两抹火红一同出了火云宫大门,炙弦牵着冰凝,驾起一朵火烧云,向普陀山飞去。
第一次驾云疾飞,冰凝觉得自己有那么一点“晕云”,狐狸这云驾得也忒快了些,路上碰到同行的神仙,便会飞速超过他们,冰凝甚至都来不及看清他们的表情。
不过这样也挺好,不会被啰嗦的大仙们叫住同行,然后七聊八聊了。
约摸飞了半日,冰凝见到了蓝天之下大海之中的普陀山,真正是山海相连、秀丽雄伟。
炙弦带着她降落云头,踏入山间。
他们一路走去,山上古木参天,瑞气缠绕,祥云游走,仙鹤翔空,殿宇巍峨精美,重重飞檐交叠,映着阳光彩云,分外壮观。
古木荫中,干净的石阶层层向上延申。
“海天佛国,只能徒步。”
炙弦边叮嘱边拉着她一步一步沿着石阶向上行进。
眼见就快到山顶会场了,冰凝身后忽然飘来一阵五味杂陈的花粉香,几个声音齐齐道:“神君怎么行得如此之快?奴家们都赶不上了……”

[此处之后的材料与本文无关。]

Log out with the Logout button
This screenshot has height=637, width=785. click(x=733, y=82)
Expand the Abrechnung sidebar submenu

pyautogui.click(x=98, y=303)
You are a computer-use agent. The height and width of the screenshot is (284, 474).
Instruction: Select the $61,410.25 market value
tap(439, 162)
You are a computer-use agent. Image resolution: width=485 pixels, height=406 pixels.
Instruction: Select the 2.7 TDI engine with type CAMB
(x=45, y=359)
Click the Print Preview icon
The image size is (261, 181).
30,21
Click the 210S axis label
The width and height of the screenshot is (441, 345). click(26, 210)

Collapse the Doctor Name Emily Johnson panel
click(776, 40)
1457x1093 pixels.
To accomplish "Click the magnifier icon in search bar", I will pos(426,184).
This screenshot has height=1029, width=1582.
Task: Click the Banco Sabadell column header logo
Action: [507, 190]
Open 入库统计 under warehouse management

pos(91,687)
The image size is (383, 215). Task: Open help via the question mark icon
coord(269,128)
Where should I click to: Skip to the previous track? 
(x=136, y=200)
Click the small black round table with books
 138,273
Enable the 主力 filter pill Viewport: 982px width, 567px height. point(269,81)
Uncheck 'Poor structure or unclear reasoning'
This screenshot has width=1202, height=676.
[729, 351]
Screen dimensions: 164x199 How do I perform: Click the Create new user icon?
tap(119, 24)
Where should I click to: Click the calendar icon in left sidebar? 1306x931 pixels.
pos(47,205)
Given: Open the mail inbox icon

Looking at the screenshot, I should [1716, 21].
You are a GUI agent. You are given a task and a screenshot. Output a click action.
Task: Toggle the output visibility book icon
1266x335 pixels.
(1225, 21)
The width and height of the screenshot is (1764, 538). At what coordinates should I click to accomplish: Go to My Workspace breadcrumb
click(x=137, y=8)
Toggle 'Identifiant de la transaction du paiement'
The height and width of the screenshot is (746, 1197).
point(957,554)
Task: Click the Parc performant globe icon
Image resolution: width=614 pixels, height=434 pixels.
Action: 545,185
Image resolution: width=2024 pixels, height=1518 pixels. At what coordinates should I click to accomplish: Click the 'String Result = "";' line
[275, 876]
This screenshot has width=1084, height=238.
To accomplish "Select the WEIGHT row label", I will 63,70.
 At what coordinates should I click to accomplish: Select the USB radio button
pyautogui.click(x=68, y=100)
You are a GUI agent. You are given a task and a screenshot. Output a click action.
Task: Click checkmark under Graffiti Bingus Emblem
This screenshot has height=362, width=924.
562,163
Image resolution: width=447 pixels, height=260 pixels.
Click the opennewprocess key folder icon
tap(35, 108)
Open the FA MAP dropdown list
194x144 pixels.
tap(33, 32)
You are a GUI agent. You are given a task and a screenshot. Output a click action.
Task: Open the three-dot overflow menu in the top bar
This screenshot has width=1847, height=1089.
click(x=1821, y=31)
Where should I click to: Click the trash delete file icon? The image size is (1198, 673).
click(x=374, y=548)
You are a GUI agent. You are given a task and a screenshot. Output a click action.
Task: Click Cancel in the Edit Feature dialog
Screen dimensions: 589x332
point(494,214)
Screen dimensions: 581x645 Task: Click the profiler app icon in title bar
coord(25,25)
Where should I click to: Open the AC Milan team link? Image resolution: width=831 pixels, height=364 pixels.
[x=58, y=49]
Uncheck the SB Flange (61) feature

狐狸回首,莞尔一笑,“是炙弦无礼了,请仙子们先行。”
一个软绵嗔怪的声音接着道:“神君所携的这位仙子如此曼妙身姿,定是个绝色美人啊,何故红纱遮面呢?”
狐狸还未回答,又有一个约摸凡间四十岁上下模样的男神仙自下而上行至他们面前,面无表情道:“炙弦神君,好久不见,可还安好?”
仙娥们见话茬被打断,嘟着嘴越过他们,径直往山顶会场走去。
花粉之味逐渐散去,方听得狐狸应道:“炙弦一切安好,近来事务繁忙,好久不曾去探望帝君,帝君见谅啊!”
“罢了,我武阳岂会与你这孩子置气?”
帝君?武阳?武阳帝君!
冰凝想起元风曾提到过这位武阳帝君,他见过自己!
思及此,冰凝不由地打了个寒颤,慌忙低下头。
之后,武阳帝君便与他们同行,炙弦与他攀谈甚欢。
然则,冰凝却紧张地只顾低头走路,甚至都顾不上听他们在说些什么。
不多久,他们便到达了山顶。
可那武阳帝君似要一直和他们同行参会的架势令冰凝不胜唏嘘。
正忧虑间,一个熟悉的粗壮大汉身影忽地出现在他们面前。
看清来人时,冰凝吓得差点背过气去,真正是雪上加霜祸不单行,来人正是她以前常在元风太子宫中所见的那度厄星君!
还好有面纱遮掩,冰凝继续低头走路。
她的余光瞄了一眼度厄星君,但见他拱手向炙弦行了个礼,便走近帝君耳语几句。两人随后行色匆匆辞别他们而去,转眼便没了踪影。
冰凝那蹦到嗓子眼的小心脏终于又稳妥地落回了原处。
天界盛会果然不比寻常,放眼望去,各路神仙摩肩接踵,熙熙攘攘往会场殿堂奔走。若不是炙弦一直拉着冰凝,他俩怕是在殿门外便已被挤散了。
满殿腾腾仙气中,炙弦知道冰凝不想引人注意,特领她一道寻了个朴实的背光僻角处落座。
冰凝扫了扫四周互相攀谈拉家常的神仙,除了炙弦,没有半只认得,又安心了几分。
不多久,清净庄严的观音菩萨踏着浩浩红莲飘然入殿,众位仙家霎时间全部安静下来。
伴着舒缓清雅的仙乐,菩萨在殿首落座。
观音菩萨简单几句开场语后,奇珍会正式开始,各位仙家即将按序展示介绍参展的奇珍异宝。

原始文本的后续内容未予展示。